Quels éléments positifs cet effort de diversification des publics vous a-t-il apporté ?
Pour moi, à titre personnel autant que professionnel, le plaisir le plus fort de ces projets participatifs réside dans la rencontre humaine. Cela nous a donné l’opportunité, au Musée Saint-Denis, de découvrir des habitants porteurs d’une grande richesse culturelle. C’est une manière de découvrir nos concitoyens dans leur grande variété.
Cela nous a également permis de nous rendre compte du nombre de professionnels qui sont capables de tisser des liens entre des personnes venues d’univers différents. Je pense notamment au personnel des Maisons de quartier de Saint-Denis. Les projets que nous arrivons à monter avec ces populations donnent foi en l’humanité.
Palmarès de la deuxième édition du prix « Osez le musée »
- Premier prix : musée de Saint-Denis
- Deuxième prix ex aequo : Centre National du Costume de Scène et de la Scénographie à Moulins (CNCS) et musées de Dunkerque / Lieu d’Art et d’Action Contemporaine (LAAC)
Le CNCS a été à l’initiative dès 2015 d’un « Projet Culturel de Territoire » fondé sur la mixité sociale et générationnelle. Ce projet, largement ouvert aux acteurs locaux de la solidarité, est construit sur la pratique artistique et la rencontre avec les artistes.
Les musées de Dunkerque / LAAC s’illustrent depuis plus d’une dizaine d’années par une politique inclusive qui conjugue insertion sociale et insertion professionnelle - leur partenariat durable avec la Maison d’arrêt de Dunkerque en témoigne.
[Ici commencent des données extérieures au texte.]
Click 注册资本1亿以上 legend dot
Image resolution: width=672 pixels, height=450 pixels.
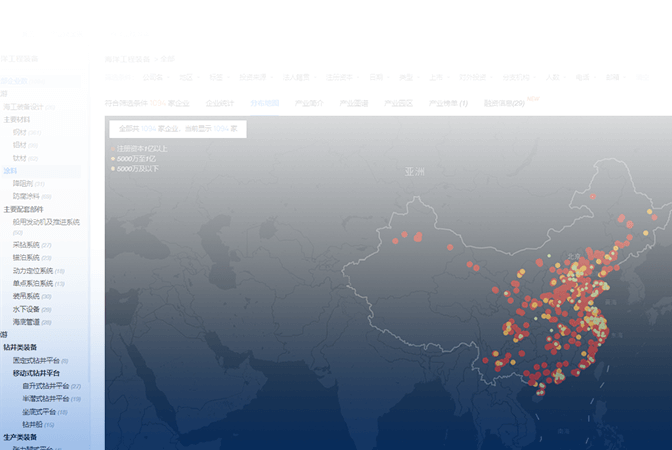pos(113,148)
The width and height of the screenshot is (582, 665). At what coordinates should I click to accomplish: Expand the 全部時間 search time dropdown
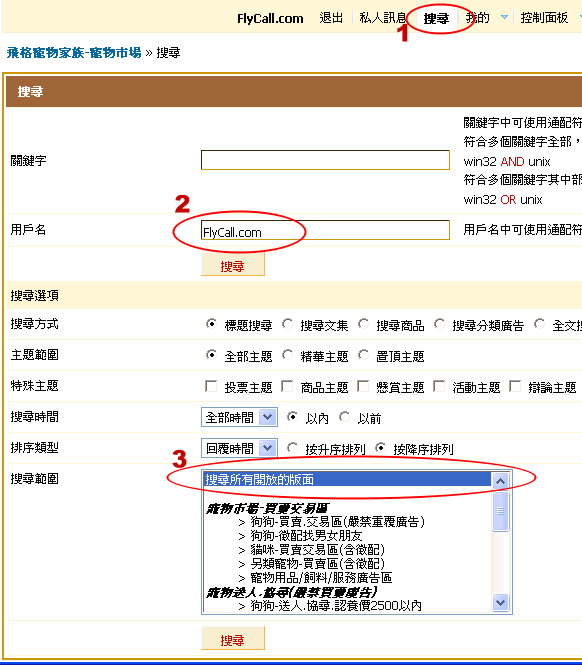point(239,417)
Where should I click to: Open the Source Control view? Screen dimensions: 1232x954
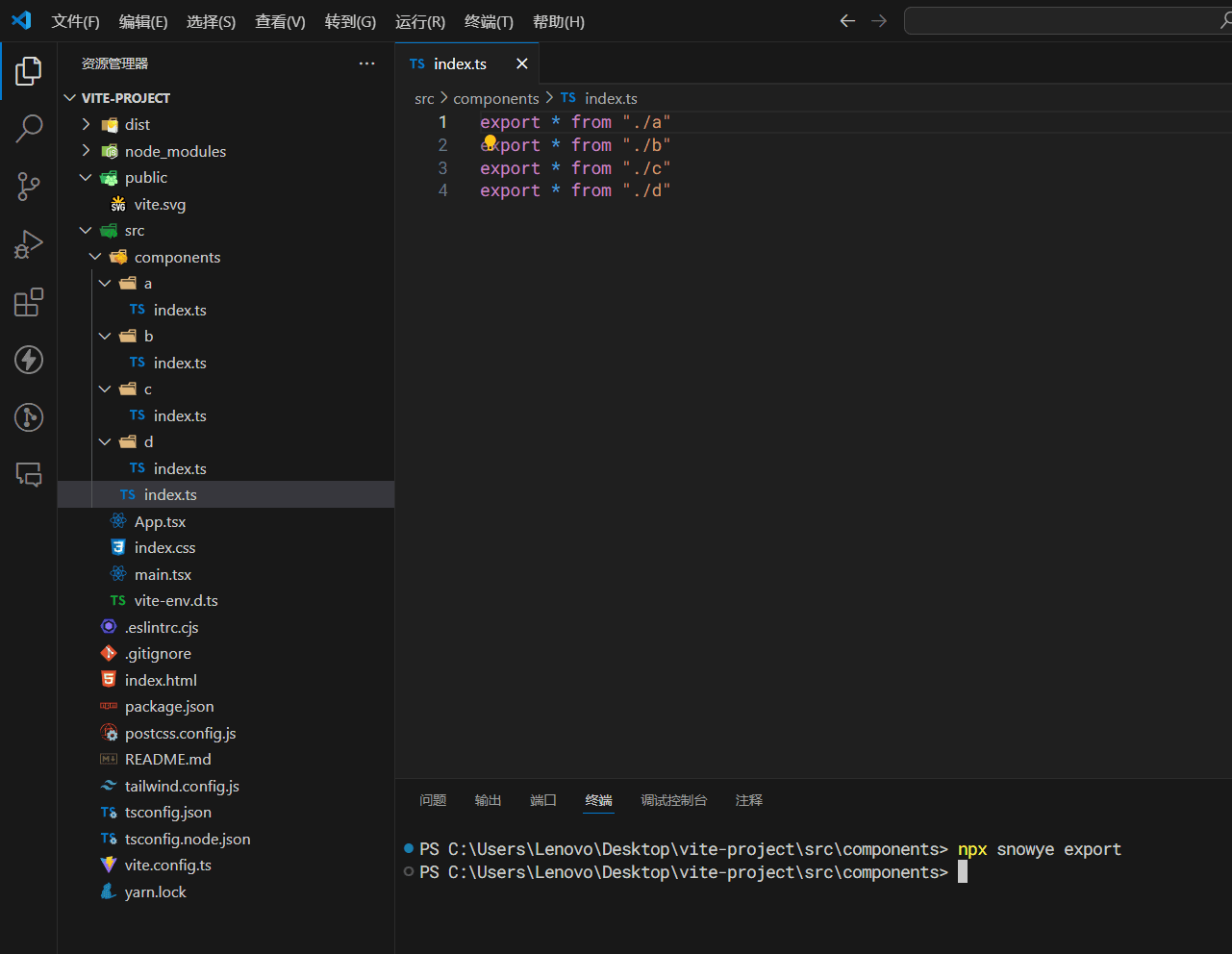coord(29,187)
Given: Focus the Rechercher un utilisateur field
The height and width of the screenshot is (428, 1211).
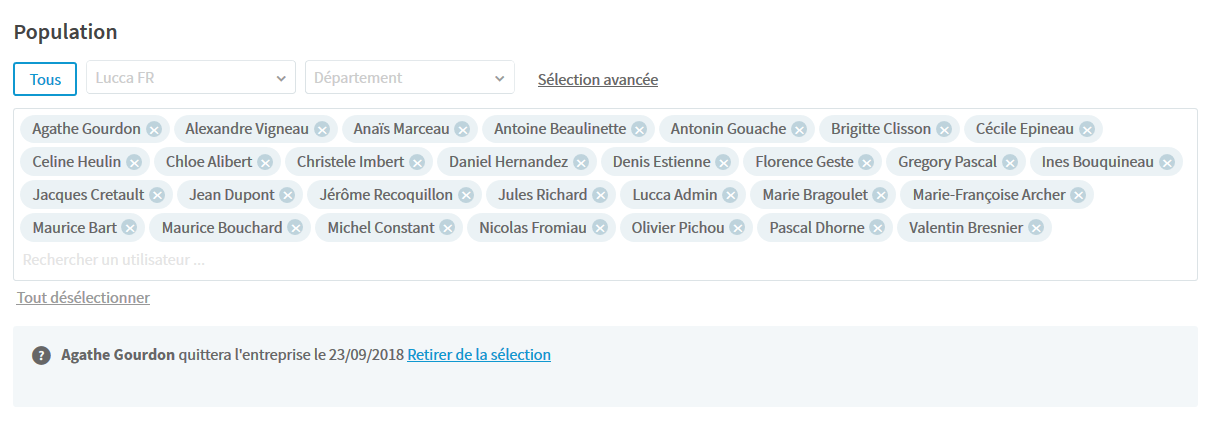Looking at the screenshot, I should click(x=605, y=260).
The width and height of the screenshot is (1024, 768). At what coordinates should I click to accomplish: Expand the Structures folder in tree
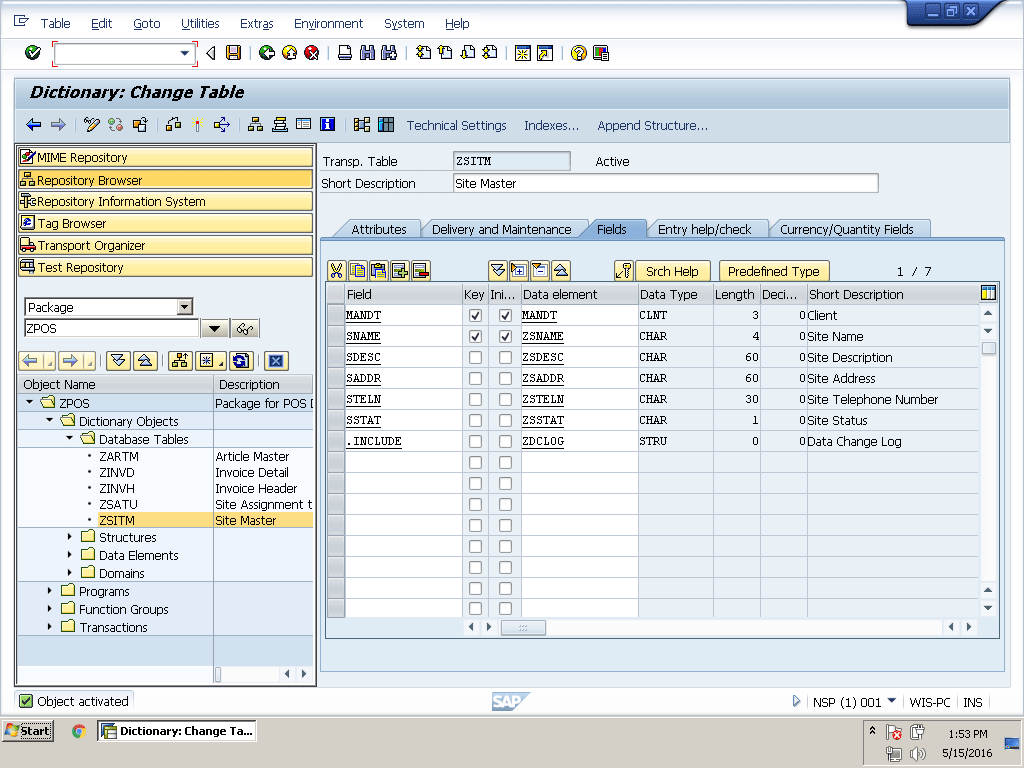(70, 537)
- Troisième prix ex aequo : musée de Cambrai et musée d’art et d’archéologie du Périgord à Périgueux
Avec le « Le musée selon vous », l’équipe du musée de Cambrai s’adresse aux habitants des quartiers prioritaires de la ville et s’efforce de faire du musée un espace de citoyenneté.
Le MAAP a su s’inscrire dans le cadre des contrats de ville tout en répondant à l’appel à projet du ministère de la Culture « Culture et langue française » pour aller à la rencontre des publics en situation de vulnérabilité sociale. Elle associe apprentissage de la langue française et pratique artistique pour aboutir à des réalisations collaboratives et inclusives.
- Mentions spéciales : Mucem, musée Delacroix, musée du Louvre
Le Mucem, le musée Delacroix et le musée du Louvre se sont vus décerner une mention spéciale. Le jury a voulu saluer le caractère exemplaire du projet global porté par le Mucem en direction des publics du champ social depuis son ouverture en juin 2013.
- Mention spéciale « Itinérance » : musée de Dieppe
Par ailleurs, une mention spéciale a été attribuée au musée de Dieppe. Ce musée municipal est désormais entré dans une nouvelle phase de son histoire en faisant le pari d’un double mouvement « Hors les murs »/ « En les murs » qui lui permet d’aller à la rencontre de son public.